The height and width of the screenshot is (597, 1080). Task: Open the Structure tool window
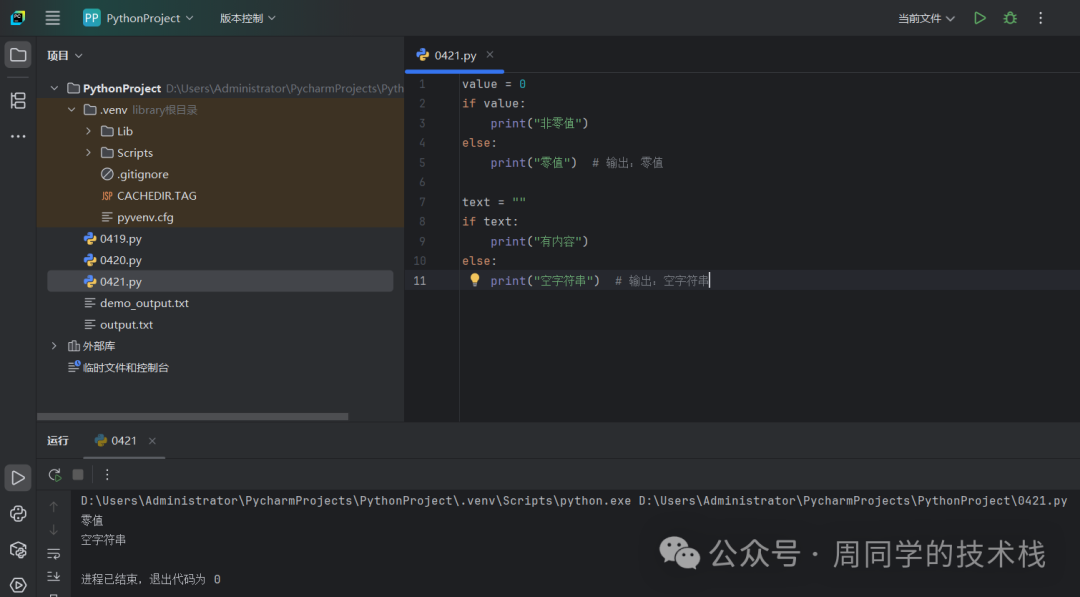18,100
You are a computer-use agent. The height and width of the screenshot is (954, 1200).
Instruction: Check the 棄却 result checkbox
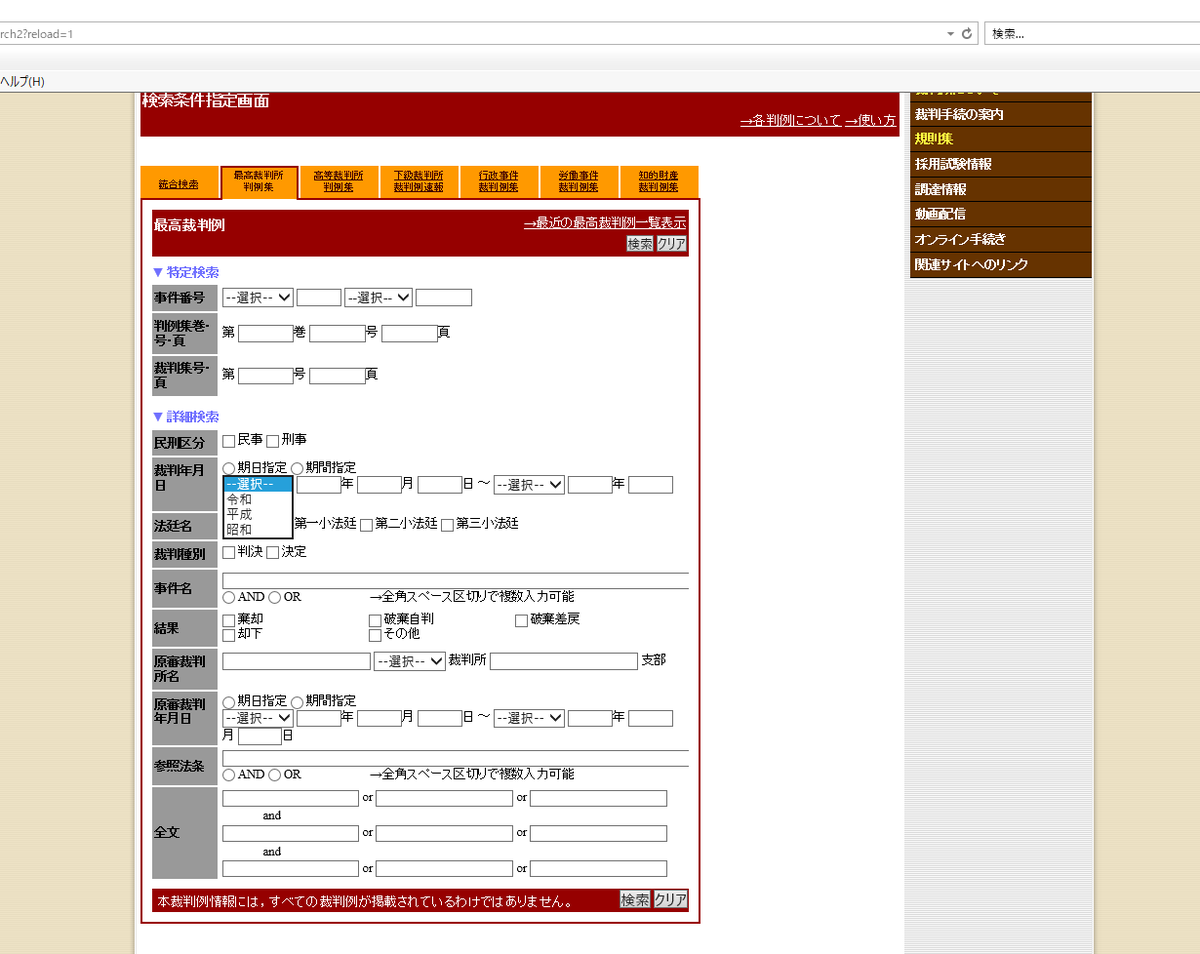(x=228, y=619)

## TASK DETAILS
Each line of the data above must be reproduced as written. Skip the pictures.

## RESPONSE AREA
The height and width of the screenshot is (597, 1080). Task: Open the Structure tool window
18,100
You are a computer-use agent. The height and width of the screenshot is (954, 1200).
Instruction: Check the 棄却 result checkbox
(x=228, y=619)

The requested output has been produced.